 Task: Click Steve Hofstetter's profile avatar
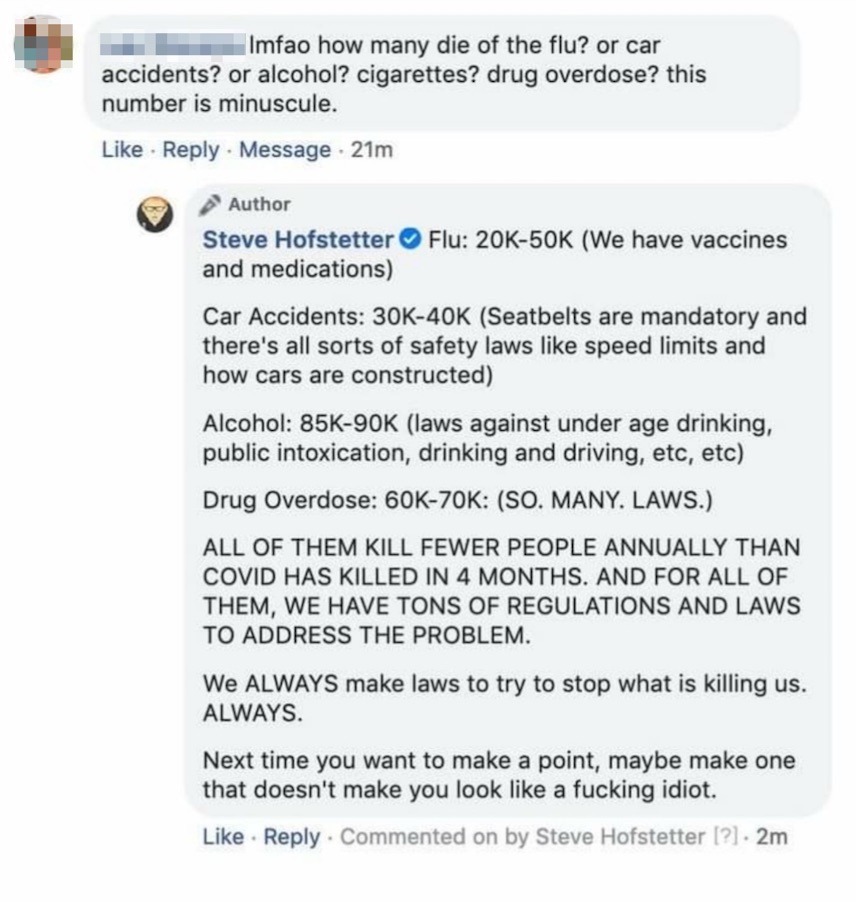pos(154,215)

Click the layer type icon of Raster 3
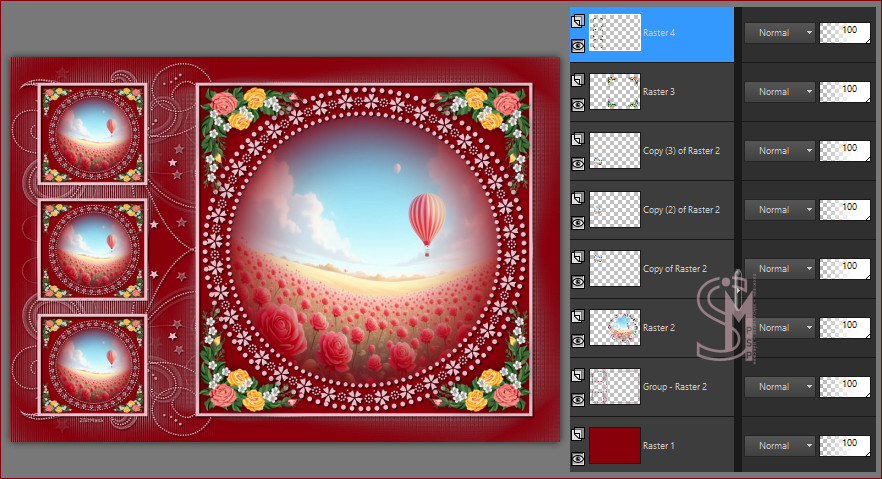(577, 80)
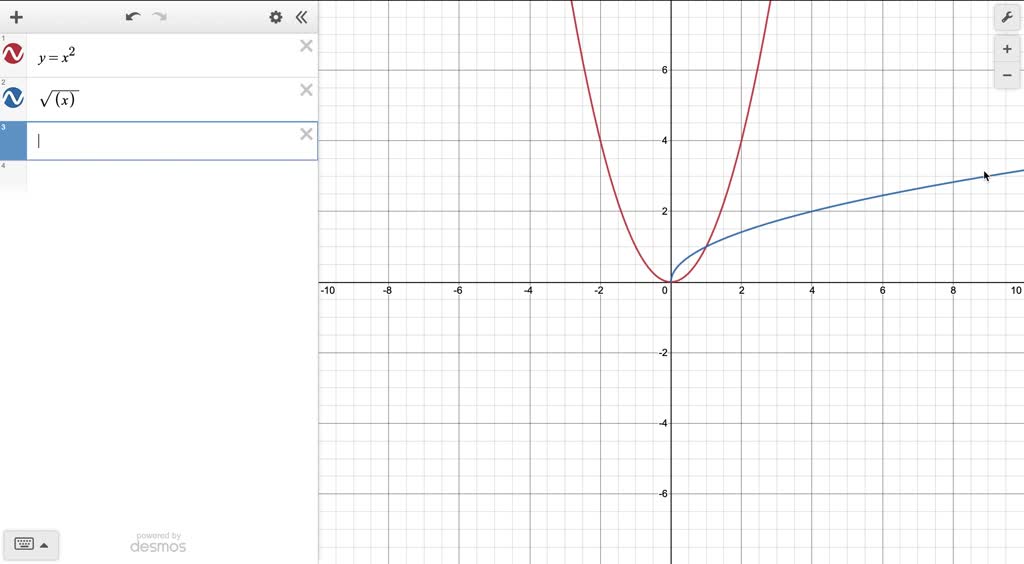Hide the blue square root curve
Screen dimensions: 1024x564
tap(14, 98)
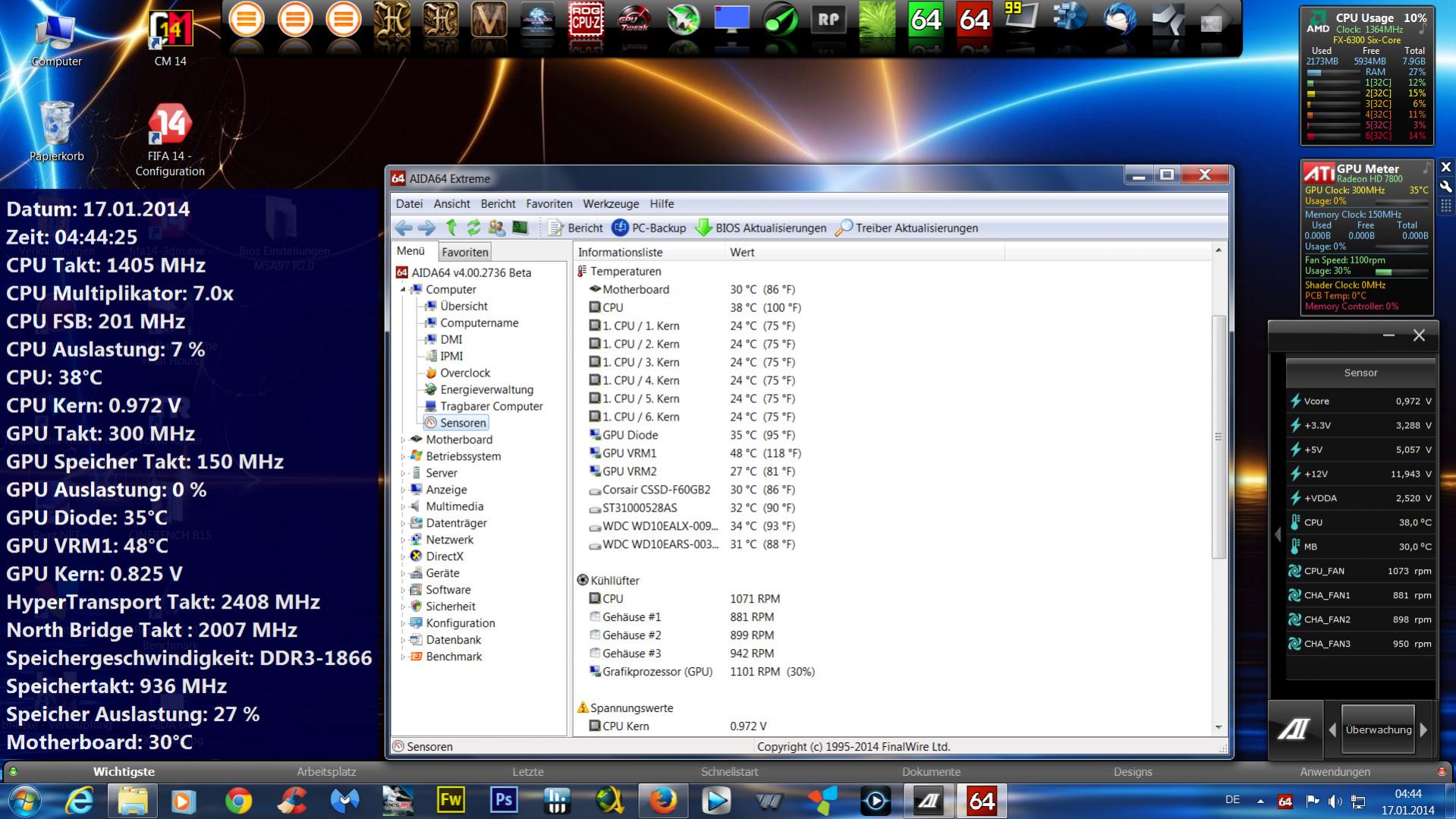Click the Firefox icon in the taskbar
Image resolution: width=1456 pixels, height=819 pixels.
click(x=662, y=801)
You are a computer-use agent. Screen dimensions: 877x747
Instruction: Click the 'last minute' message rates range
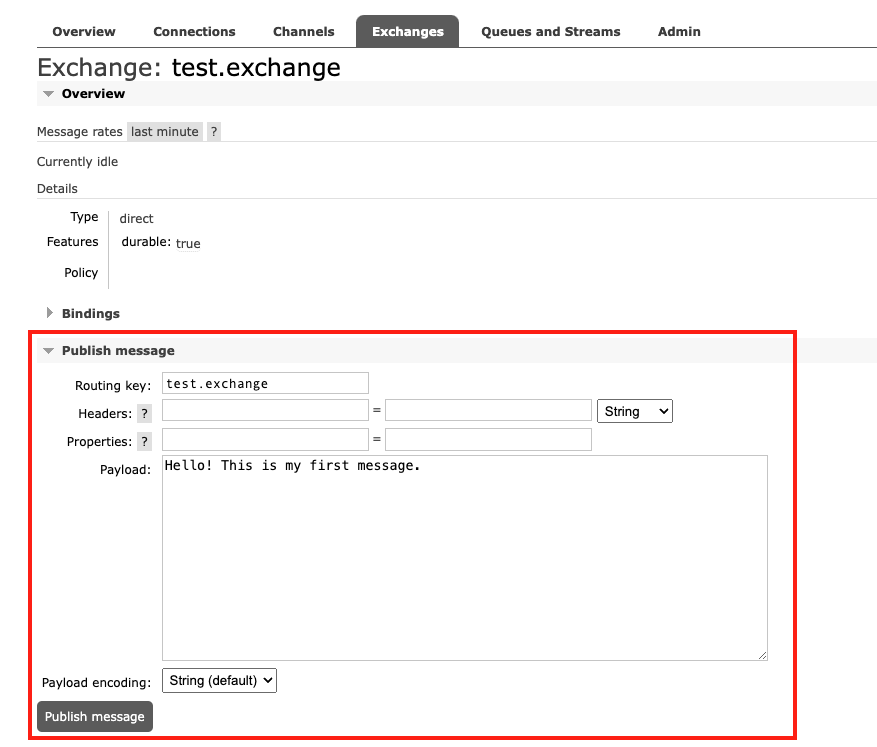click(165, 132)
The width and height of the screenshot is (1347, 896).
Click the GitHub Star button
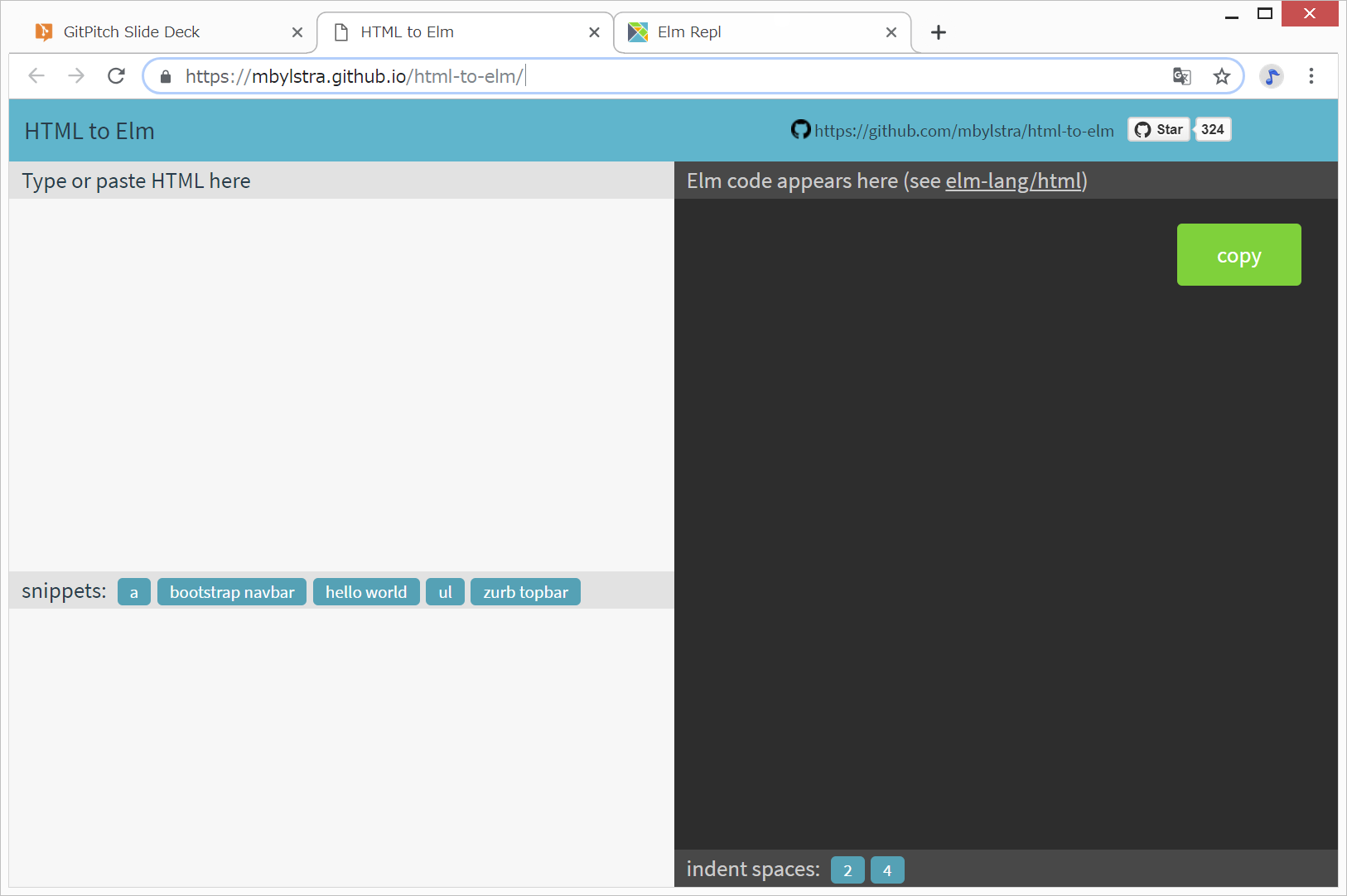pos(1159,129)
===
What is expected:
Your reply should contain only an exact copy of the lines from the beginning of the material through the line with "You are a computer-use", both ends included, with the pictures removed.

Final answer:
 Task: Click Steve Hofstetter's profile avatar
pos(154,215)

Click the layer type icon of Raster 3
(577, 80)
Hide the blue square root curve
Screen dimensions: 1024x564
tap(14, 98)
Click the Firefox icon in the taskbar
Image resolution: width=1456 pixels, height=819 pixels.
click(x=662, y=801)
You are a computer-use agent. Screen dimensions: 877x747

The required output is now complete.